Tinseltown plans to make an action movie about the piracy scourge. Jackson is to play Mwangura — the quiet 47-year-old founder of the non-profit East African Seafarers’ Assistance Program with seemingly unrivalled contacts with maritime groups, ships, ports and even pirates around east Africa.
Himself a former seaman, Mwangura breaks news time and time again on seizures and releases of ships by Somali pirates, revealing details of ransom payments in what has become a multimillion dollar business.
He is a hero to seamen, but a pain for the pirates’ financiers, said to be sitting in Nairobi, Dubai and London, managing the business by calls to the gangs’ satellite phones. There are strong suspicions that officials in the region could be involved, and Mwangura has not been shy of saying that.
Now Jackson and filmmaker Andras Hamori have secured the rights to his life story — but getting a chance to sit down and talk scripts has been more difficult than expected.
Mwangura fell foul of the Kenyan government last year after the MV Faina, a Ukrainian ship carrying 33 tanks, was hijacked en route to Mombasa. Mwangura said the consignment was really for south Sudan — and not Kenya, as officially claimed.
In October, on his way to a talk-show where he was due to speak to the relatives of the Russian and Ukrainian crew, Mwangura was arrested.
“They were waiting for me in Moscow and Kiev on camera. But I was taken to police headquarters for interrogation.”
Mwangura spent nine days in jail. One frightening night, he said he was woken by security agents who wanted to take him out of the prison for reasons unknown.
“I think maybe they wanted to harm me,” he said.
His cellmates joined hands to prevent the guards from taking him, and he was left in jail.
Mwangura was charged with making alarming statements to foreign media and for possessing $2 worth of marijuana. The government called him a frontman and spokesman for the pirates.
He says the charges were trumped up to silence him, and the marijuana was planted. Charges were dropped last month.
“They were trying to stop me but they lost. You cannot stop a calling,” he said.
Mwangura still fears he may be attacked, not by the government now but by criminals unhappy with the light he shines on their activities. But he is now in contact with the filmmakers, and ready to collaborate with the project.
At first, the father-of-two was hesitant. “I’m not a movie actor, I don’t want to spoil their movie,” he said.
The film makers reassured him that they just wanted to capture the real Mwangura for their story. Experts will shadow him for a couple of weeks to get the feel of his mannerisms.
At first he kept the film quiet, even from his wife, but now the news is out.

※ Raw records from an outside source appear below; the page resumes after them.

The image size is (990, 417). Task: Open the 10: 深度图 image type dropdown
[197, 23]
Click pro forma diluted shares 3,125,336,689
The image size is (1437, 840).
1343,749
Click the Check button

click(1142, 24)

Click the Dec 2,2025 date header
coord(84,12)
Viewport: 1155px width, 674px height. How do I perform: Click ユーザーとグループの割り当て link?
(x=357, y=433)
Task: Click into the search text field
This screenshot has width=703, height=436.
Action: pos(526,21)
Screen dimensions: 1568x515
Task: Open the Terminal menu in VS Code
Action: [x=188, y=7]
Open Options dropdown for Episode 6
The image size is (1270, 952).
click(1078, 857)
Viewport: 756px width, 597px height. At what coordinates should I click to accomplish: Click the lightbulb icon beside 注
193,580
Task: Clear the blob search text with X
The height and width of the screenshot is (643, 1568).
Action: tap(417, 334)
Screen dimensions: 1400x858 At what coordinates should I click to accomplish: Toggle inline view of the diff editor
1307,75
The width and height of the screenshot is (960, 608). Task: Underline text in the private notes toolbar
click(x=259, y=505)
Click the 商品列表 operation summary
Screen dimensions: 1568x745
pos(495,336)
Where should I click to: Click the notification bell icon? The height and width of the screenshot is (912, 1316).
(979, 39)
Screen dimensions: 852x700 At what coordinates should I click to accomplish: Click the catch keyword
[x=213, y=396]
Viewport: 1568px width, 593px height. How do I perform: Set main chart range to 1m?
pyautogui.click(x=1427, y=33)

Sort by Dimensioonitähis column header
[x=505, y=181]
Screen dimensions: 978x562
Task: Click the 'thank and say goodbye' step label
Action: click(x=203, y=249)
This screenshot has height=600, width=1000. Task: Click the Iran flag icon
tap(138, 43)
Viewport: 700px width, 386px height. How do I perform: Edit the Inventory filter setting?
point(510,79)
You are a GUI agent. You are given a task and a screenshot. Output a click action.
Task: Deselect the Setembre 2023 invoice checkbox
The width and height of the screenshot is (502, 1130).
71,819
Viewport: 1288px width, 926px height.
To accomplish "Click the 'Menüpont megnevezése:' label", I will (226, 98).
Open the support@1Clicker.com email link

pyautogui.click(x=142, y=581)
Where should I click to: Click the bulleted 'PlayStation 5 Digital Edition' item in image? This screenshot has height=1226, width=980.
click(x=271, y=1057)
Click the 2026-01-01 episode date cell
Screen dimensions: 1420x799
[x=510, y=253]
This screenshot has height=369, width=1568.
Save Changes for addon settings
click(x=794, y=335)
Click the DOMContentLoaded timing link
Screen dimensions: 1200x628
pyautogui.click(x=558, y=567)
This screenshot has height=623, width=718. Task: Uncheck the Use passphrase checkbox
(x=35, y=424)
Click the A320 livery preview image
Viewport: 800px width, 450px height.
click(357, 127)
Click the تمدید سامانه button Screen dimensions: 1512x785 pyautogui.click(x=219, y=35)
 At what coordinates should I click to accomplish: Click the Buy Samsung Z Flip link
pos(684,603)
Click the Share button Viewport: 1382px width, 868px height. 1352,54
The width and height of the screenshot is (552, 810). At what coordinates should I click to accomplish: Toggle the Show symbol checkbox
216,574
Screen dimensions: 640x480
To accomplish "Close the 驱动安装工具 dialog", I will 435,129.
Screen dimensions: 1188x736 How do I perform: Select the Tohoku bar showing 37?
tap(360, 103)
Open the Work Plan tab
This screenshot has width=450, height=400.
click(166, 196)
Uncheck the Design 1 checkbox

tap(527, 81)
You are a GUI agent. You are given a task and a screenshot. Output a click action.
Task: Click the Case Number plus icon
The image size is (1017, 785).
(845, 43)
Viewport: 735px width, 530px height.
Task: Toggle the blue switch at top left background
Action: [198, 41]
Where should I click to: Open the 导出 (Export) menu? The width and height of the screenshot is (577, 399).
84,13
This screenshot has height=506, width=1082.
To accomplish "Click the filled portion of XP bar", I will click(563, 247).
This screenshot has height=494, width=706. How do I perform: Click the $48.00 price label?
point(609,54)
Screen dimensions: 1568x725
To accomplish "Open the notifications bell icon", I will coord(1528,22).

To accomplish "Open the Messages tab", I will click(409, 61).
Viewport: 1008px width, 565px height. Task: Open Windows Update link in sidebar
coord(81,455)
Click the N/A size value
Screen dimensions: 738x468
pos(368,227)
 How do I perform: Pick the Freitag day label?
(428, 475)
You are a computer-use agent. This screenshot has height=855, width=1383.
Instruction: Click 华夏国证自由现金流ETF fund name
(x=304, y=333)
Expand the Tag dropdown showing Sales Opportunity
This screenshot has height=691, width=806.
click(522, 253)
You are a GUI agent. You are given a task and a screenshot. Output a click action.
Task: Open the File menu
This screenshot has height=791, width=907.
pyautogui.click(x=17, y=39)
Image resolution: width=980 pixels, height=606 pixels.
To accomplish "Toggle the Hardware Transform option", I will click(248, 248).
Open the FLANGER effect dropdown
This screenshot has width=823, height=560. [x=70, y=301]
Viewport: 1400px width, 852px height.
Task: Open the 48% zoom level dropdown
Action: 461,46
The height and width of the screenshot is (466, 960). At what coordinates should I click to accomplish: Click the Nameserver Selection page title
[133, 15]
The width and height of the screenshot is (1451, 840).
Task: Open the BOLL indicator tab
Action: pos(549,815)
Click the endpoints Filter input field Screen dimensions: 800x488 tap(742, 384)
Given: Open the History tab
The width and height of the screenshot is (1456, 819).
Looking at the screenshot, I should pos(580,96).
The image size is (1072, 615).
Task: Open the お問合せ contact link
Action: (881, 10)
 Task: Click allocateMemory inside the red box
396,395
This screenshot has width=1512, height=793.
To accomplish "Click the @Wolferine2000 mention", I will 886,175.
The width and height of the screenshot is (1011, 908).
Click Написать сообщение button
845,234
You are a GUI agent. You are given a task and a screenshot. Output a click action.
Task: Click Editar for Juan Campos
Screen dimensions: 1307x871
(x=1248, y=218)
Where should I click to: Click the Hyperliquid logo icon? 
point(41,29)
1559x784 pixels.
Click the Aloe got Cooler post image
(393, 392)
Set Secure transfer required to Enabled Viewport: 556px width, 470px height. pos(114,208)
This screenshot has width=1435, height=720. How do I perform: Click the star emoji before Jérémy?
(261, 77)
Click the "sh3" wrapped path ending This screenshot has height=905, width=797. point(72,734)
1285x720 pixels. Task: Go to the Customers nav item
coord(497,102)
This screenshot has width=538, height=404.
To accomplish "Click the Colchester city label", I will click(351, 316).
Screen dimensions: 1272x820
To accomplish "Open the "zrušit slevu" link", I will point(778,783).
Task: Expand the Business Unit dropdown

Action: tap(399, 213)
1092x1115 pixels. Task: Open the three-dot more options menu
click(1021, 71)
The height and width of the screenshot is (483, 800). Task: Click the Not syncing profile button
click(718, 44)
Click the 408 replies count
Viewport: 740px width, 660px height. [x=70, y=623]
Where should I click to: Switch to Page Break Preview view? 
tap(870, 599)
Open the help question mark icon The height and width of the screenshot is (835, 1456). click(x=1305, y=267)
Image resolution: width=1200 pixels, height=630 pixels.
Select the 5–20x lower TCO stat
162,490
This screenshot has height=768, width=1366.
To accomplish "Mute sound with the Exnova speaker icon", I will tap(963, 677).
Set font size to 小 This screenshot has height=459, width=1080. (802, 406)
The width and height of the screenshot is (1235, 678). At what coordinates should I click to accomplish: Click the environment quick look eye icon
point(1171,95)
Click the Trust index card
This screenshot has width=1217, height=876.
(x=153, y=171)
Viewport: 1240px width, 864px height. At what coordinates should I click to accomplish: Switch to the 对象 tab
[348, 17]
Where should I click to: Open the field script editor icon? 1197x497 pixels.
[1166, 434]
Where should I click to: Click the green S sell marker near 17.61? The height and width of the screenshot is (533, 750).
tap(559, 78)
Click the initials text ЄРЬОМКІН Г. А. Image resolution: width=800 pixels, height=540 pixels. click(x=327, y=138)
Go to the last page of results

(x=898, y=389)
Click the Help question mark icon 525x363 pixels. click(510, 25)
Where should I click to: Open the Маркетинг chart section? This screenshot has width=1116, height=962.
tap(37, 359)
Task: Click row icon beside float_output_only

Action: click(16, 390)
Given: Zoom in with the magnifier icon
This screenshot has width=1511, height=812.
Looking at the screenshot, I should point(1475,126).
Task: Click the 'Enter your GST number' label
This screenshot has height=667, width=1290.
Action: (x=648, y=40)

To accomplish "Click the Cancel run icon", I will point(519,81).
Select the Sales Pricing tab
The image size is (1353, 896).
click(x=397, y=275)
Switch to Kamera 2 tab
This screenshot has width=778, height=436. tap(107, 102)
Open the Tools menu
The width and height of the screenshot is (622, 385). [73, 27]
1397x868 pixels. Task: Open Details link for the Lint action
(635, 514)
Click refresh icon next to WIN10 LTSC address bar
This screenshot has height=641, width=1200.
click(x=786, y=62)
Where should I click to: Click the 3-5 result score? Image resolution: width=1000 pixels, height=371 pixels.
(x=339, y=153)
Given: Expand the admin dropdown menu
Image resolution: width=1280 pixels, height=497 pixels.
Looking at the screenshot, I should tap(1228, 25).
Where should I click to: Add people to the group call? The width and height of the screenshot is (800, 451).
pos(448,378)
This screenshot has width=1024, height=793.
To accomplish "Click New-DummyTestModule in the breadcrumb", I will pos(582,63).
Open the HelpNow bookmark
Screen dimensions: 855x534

“Local media, TV and radio. People are calling, congratulating. Others come up with ideas — they say to do the film in a few different languages: Chinese, Pinoy, Arabic and Vietnamese, to represent the seafarers of the world. But I have no power on that, it is up to them.”
Mwangura is amazed at how often his name appears in a Google search, and the National Museum of Kenya wants to record his story for posterity too.
He says he has no time to watch films and still has not seen a Samuel L Jackson movie. But he hopes the film project will help to raise public awareness of seafarers, the “forgotten people” as he calls them, who keep sea trade alive.